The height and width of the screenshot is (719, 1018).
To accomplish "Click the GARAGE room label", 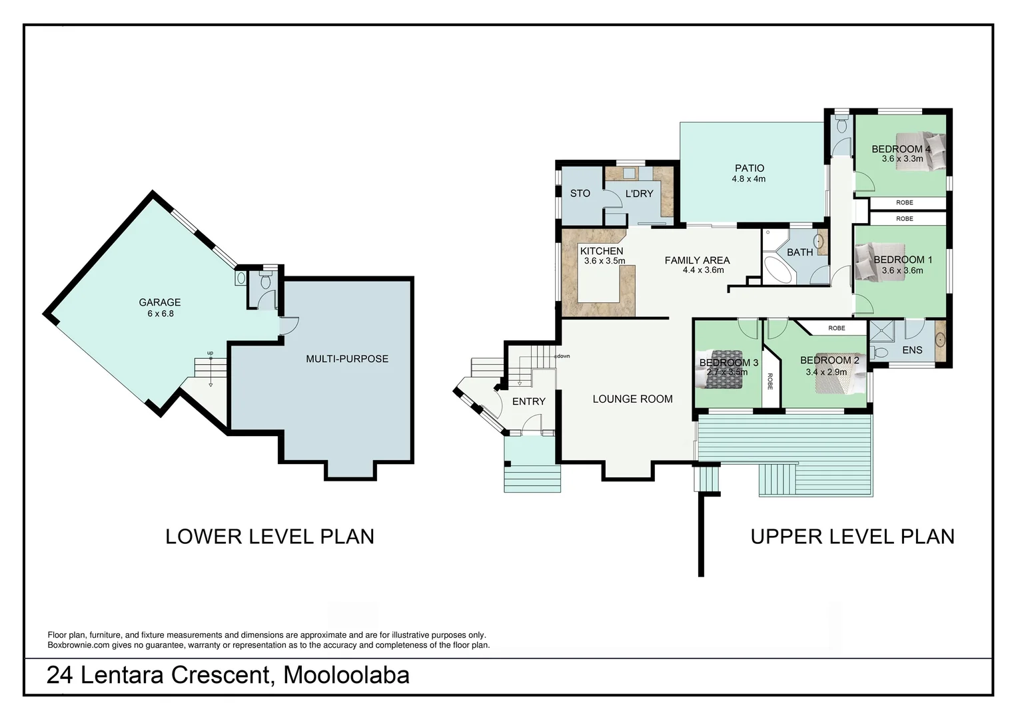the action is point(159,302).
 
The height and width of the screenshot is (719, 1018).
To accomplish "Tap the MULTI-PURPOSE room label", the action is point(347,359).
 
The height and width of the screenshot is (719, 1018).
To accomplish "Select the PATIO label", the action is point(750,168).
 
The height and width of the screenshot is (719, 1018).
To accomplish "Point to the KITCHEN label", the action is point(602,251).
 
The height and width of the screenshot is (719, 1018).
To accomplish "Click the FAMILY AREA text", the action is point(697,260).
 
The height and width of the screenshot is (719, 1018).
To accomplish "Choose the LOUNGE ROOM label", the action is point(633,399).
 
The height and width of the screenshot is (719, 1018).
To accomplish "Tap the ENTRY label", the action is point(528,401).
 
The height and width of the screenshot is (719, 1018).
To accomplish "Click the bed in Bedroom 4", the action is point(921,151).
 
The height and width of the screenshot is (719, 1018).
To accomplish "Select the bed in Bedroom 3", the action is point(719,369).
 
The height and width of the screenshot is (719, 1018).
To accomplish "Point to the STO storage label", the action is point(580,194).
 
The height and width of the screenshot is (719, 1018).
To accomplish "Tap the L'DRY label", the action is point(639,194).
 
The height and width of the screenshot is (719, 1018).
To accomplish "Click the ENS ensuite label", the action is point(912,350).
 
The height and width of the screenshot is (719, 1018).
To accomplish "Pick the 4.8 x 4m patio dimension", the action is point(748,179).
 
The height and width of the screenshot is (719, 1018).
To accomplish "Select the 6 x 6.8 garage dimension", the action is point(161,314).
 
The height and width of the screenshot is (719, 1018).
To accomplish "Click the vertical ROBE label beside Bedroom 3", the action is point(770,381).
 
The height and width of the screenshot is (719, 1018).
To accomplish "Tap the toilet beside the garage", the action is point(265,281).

***

SHORT EXERCISE -> Tally the lines of the data above that contain the word "Select". Give only the number.

THE RESPONSE -> 3